__Problem details__
List every line of the data below that contains the string "shopping". Case counts.

[Begin Record excerpts]

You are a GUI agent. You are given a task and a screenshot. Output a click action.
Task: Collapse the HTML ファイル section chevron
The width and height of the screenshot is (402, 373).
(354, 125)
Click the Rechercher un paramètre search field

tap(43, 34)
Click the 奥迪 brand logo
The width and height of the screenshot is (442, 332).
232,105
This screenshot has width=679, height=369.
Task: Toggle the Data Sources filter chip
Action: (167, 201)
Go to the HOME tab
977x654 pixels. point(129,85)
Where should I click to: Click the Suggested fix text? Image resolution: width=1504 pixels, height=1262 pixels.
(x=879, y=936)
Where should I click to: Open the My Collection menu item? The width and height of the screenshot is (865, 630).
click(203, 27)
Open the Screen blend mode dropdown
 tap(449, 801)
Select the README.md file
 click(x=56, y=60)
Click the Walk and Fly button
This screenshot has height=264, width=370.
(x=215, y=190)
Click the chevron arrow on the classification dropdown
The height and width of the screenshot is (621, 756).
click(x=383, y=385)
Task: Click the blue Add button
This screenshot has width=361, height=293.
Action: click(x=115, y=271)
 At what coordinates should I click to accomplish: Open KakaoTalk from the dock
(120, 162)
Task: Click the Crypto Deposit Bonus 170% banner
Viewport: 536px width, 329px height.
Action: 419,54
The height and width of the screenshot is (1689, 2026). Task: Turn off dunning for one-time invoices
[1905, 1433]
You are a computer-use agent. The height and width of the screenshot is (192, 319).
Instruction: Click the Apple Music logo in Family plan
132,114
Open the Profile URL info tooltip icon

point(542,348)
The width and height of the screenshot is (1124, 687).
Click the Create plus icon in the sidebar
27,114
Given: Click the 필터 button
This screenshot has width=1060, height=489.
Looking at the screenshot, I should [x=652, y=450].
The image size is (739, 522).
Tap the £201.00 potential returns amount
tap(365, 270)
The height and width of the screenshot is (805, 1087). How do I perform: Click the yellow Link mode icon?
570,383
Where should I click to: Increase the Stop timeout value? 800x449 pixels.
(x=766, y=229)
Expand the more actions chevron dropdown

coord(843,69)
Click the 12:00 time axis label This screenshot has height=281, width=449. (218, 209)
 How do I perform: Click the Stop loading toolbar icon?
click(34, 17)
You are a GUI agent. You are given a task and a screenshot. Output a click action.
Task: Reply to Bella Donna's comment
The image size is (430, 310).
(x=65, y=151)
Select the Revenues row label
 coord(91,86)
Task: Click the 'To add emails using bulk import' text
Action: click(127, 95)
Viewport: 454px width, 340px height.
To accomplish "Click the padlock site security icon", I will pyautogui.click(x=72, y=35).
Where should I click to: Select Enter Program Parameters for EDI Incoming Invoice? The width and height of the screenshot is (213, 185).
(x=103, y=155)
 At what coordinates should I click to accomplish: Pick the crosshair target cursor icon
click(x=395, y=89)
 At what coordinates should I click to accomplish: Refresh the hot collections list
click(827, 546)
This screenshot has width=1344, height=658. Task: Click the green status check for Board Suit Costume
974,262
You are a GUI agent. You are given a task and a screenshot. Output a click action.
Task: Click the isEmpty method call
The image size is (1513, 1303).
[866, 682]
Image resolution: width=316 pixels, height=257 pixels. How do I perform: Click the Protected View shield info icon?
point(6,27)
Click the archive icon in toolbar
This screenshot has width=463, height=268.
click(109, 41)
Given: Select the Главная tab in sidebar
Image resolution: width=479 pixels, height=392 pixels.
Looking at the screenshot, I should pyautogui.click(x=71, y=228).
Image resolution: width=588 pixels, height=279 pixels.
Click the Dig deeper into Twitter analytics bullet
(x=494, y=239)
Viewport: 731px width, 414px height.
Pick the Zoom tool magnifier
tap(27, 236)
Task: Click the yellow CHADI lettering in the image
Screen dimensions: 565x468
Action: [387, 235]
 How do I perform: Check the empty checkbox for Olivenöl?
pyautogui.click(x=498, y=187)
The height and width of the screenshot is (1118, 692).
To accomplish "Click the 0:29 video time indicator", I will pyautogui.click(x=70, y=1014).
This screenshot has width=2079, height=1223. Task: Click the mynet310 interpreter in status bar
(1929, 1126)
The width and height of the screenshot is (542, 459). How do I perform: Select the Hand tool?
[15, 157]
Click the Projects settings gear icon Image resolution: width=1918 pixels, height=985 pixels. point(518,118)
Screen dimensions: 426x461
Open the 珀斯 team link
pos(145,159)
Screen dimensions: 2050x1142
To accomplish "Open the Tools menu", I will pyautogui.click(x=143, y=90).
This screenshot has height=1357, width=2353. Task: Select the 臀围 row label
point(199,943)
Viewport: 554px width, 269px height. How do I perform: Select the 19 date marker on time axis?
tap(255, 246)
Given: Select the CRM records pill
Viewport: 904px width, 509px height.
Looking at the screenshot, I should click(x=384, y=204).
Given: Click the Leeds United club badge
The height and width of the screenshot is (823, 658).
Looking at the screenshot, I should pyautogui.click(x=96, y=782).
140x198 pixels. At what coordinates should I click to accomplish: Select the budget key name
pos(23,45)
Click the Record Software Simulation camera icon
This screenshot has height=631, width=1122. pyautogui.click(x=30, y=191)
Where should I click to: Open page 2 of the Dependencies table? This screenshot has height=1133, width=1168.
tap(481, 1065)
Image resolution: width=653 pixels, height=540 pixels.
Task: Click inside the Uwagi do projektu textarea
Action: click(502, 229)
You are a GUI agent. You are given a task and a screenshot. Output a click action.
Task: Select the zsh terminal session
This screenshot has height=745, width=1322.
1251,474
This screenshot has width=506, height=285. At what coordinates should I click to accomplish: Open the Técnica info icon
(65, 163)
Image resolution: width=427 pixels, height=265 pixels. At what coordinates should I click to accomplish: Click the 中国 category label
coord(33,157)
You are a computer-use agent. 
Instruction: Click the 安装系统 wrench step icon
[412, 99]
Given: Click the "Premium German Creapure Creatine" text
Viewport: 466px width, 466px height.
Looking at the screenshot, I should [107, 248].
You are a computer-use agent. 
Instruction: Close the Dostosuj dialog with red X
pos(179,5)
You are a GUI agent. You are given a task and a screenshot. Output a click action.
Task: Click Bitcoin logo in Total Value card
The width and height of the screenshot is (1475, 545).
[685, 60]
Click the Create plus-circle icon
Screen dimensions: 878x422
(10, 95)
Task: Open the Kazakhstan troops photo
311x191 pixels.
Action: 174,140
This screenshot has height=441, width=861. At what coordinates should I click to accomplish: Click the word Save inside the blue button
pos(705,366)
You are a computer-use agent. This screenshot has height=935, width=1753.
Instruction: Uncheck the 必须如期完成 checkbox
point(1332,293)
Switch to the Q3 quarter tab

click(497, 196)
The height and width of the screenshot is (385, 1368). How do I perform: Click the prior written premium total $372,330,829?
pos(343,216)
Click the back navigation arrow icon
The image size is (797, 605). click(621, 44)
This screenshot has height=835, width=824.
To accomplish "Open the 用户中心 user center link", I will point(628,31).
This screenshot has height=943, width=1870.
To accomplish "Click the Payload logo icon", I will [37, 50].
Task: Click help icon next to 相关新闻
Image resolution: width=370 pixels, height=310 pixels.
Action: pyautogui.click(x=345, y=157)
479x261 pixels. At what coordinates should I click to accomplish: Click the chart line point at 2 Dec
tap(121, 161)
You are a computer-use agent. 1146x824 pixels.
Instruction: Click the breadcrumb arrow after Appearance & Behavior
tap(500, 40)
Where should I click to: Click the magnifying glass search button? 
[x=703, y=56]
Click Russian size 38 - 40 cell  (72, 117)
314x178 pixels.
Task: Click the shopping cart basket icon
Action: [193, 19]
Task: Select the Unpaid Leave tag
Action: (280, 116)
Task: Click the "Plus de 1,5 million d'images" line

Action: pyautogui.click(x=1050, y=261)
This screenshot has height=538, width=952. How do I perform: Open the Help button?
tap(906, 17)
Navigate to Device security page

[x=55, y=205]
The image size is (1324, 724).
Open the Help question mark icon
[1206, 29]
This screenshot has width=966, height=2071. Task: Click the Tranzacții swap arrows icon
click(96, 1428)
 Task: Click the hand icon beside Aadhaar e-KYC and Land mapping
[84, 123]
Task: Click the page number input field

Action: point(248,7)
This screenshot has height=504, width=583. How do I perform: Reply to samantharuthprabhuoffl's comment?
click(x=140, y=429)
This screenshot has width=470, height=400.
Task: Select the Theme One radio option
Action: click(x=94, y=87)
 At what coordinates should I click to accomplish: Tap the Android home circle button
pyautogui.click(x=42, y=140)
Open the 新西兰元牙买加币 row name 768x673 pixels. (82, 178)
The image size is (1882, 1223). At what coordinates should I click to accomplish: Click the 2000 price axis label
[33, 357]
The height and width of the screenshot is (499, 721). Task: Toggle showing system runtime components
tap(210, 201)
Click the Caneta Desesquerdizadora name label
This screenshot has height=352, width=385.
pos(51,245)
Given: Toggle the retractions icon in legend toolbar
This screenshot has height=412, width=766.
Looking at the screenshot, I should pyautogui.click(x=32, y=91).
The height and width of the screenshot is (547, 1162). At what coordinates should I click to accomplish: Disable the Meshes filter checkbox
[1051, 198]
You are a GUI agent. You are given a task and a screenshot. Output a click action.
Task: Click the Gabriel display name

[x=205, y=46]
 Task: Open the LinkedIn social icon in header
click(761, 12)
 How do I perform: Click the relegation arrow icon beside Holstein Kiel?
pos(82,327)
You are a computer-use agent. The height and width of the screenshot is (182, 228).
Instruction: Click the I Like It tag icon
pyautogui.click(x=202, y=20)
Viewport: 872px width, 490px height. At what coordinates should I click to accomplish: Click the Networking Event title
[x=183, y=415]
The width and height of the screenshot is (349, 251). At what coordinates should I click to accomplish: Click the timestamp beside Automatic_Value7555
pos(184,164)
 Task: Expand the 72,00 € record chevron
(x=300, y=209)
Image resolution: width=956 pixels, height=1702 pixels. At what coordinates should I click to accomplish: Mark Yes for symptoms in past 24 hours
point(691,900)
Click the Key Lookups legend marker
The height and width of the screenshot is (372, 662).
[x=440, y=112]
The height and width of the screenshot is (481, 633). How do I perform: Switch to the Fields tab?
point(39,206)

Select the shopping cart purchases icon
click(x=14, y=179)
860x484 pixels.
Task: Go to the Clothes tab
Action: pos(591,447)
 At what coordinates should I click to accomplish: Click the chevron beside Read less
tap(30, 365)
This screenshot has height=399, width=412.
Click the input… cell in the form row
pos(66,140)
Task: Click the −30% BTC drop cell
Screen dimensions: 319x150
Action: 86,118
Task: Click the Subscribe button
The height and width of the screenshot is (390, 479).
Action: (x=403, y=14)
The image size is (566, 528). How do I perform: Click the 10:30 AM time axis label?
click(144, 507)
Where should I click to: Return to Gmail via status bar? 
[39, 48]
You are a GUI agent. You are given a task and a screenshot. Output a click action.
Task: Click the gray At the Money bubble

[End Record excerpts]

__Output of the exercise__
Task: Click the shopping cart basket icon
Select the shopping cart purchases icon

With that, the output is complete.